***** EXCERPTED TEXT
Funeral business? A childhood friend of mine became a funeral director- as a matter of fact he handled my dads remains. It was so weird to see him all serious and busisnesslike, meanwhile I'm punching him in the arm trying to trip him up.
Theresa,
Hello, Great to see ya! I apoligize for not coming around...
your one of my first cyber friends and I promise to visit more regularly. I'm glad you like me and my weirdness. XOXO
Manny doll,
I'm happy to see ya again.
Love those legs.
Gyrobo,
No? never seen it? Well now Iknow what to get you for Christmas.
Ice,
Yes! I'm getting my kilts dry cleaned for the occasion.
Dan,
Nipples? $25.00? I'm there!
Seen a fifty-five gallon drum of rats in brine? Shit, I have two in my unmade bed.
#1 made me laugh. We NEVER make our bed. Hell, we practically live in it, so what's the point? :D
I've got that rambling problem too, thus Becky's ramblings.
I had my boss call me this morning on my day off and try to call me into work, and I told her no, she asked me why and I said, "because I'm fucking tired" I still can't believe i said that to her, I was half asleep, that bitch woke me up, lol.
Morb,
Oh, how nice...Have you named your little furry friends. I'm sure they are a great comfort to you on those cold snowy nights. I wonder if you can teach them to make the bed? Hmmmm.
Miztris,
I hope you don't eat in the bed- that really makes the hair on my back rise...ewww.
Becky,
Ha! that will teach the self rightous bitch!
All the rats are named Thomas, and they sometimes sing to me even though they're all dead. They sound like James Earl Jones on helium and usually sing about Baba Yaga working at the DMV.
Show us a Christmas picture of you as a child. Please!!!
I make jokes in even the most inappropriate situations. At my grandfather's funeral, I told jokes. I was supposed to read a Psalm.
Hilariously true.
Mist1-
Now that's funny!
Robmcj,
I only speak truth...yea right!
*hanging my head in shame* I have been so remiss in my blog reading...
These are soo great...what a great collection of common weirdnesses we all have....so many things about us all that are unique yet similar....
rock on darlin'
Wow. Well, first off Poly, your post was hilarious. As the wife of the gemini I affectionately refer to as Dr. Jeckyll and Mr. Hyde, I laughed out loud when you said that you believe that you get what you give. Are you my husband?!
He says the same thing ALL the time. So when I'm fed up with it I tell him that yes, this is why I treat him like shit, so he'd better start giving a little more. ;) (Mostly kidding -- I have in fact said this to him before.)
**********
***** SUPPLIED INFORMATION
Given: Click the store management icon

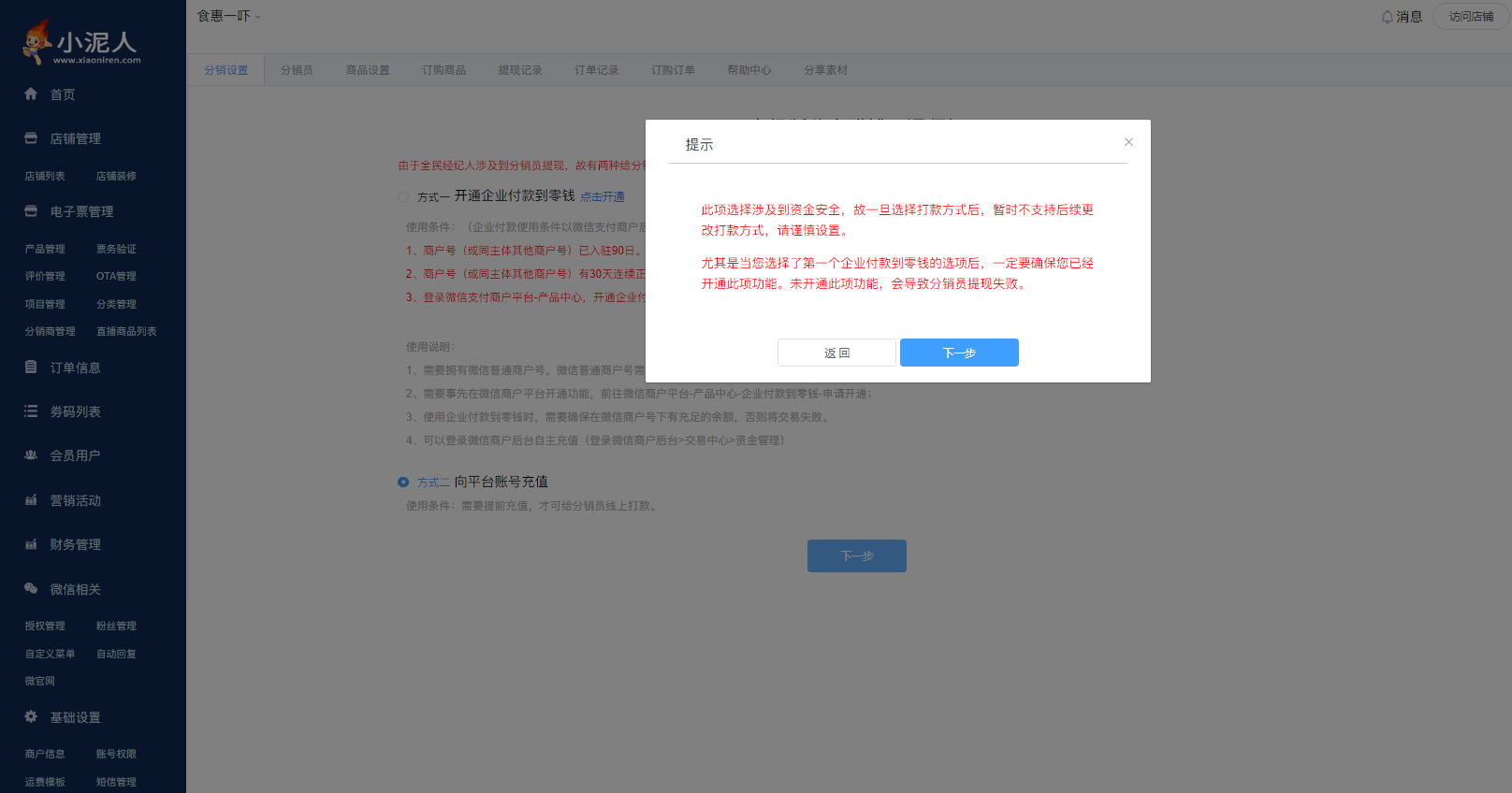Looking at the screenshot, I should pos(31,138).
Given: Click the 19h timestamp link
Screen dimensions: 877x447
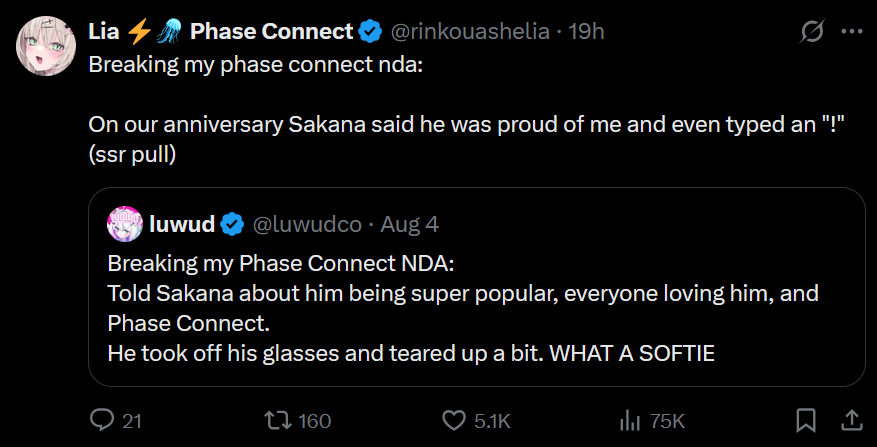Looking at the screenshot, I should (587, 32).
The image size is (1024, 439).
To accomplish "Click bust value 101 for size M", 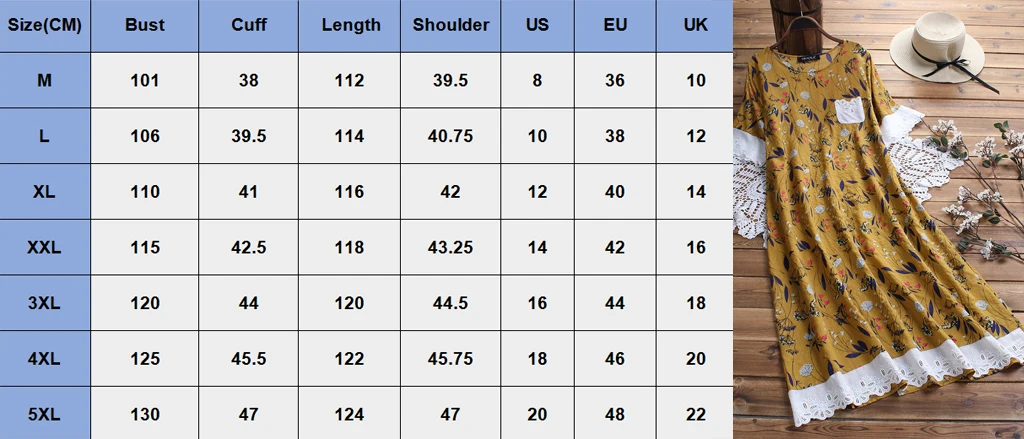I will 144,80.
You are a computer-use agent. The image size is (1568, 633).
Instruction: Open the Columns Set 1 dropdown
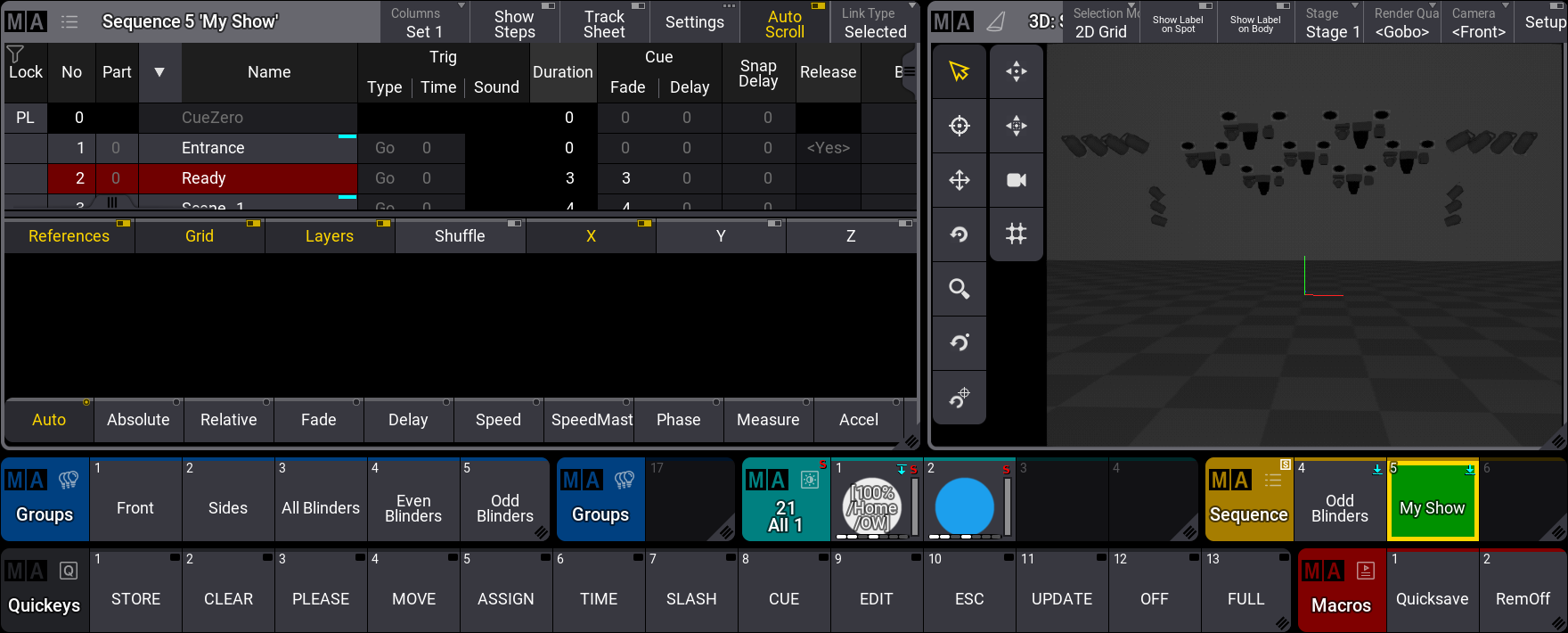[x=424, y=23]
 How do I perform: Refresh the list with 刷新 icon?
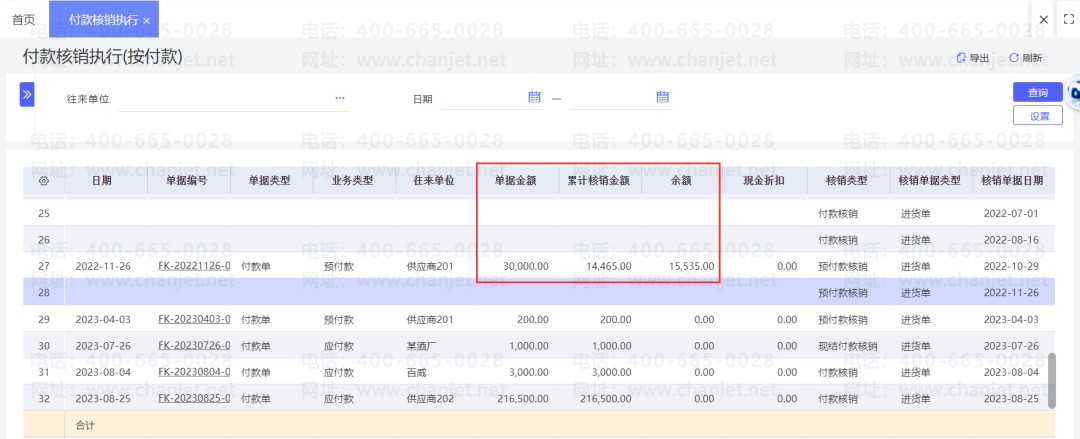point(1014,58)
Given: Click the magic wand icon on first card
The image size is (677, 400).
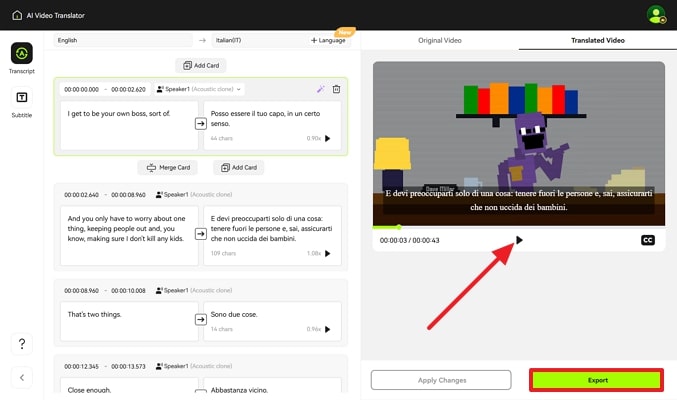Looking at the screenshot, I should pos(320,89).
**********
WORK ORDER A: In the comment thread, what name do all the rats have?
WORK ORDER B: Continue the comment thread from where it stops.

EXERCISE RESPONSE A: Thomas.

EXERCISE RESPONSE B:
He also has held more jobs that he could possibly remember -- usually simultaneously, as you have, and quite a few in radio, sales, teaching, etc. As a musician, he also likes to tell people that he has been in over 100 bands -- as if that's a good thing.
With him, I've learned that the worst thing he can think to call someone is "boring." God forbid that anyone should/would bore him.
The upside is that incredible wit, amazing intelligence and a life that constantly keeps me on my toes. Thanks for the smile and for stopping by my little corner of the blogosphere. Dan's blog rocks the house and has helped me change my own career bath to that of becoming a Zen Buddhist monk.
p.s. Thank you for not scaring me the way Dan did. His nipple post creeped me out. :)
I found your list not to be the slightest bit weird. Maybe because the list sounds like me. If I couldn't laugh about life I am sure by now I would be in a padded room somewhere. Although sometimes I crack jokes and laugh at all the wrong times. Who doesn't make there bed as soon as their feet touch their floor? I thought everyone did.
Thanks for the giggles today, I really enjoyed your blog.
I can't relate to the bedmaking thing personally because I never have had that problem, but oh how you reminded me of my one gemini boyfriend who went from aspiring rap artist to security guard to natural healer all in one year.
At least you are probably skilled at getting along with so many people and I can only imagine the breadth and depth of stories you can tell us.
Wait, maybe you are that boyfriend...I never knew what happened to him. (Just kidding, I think.)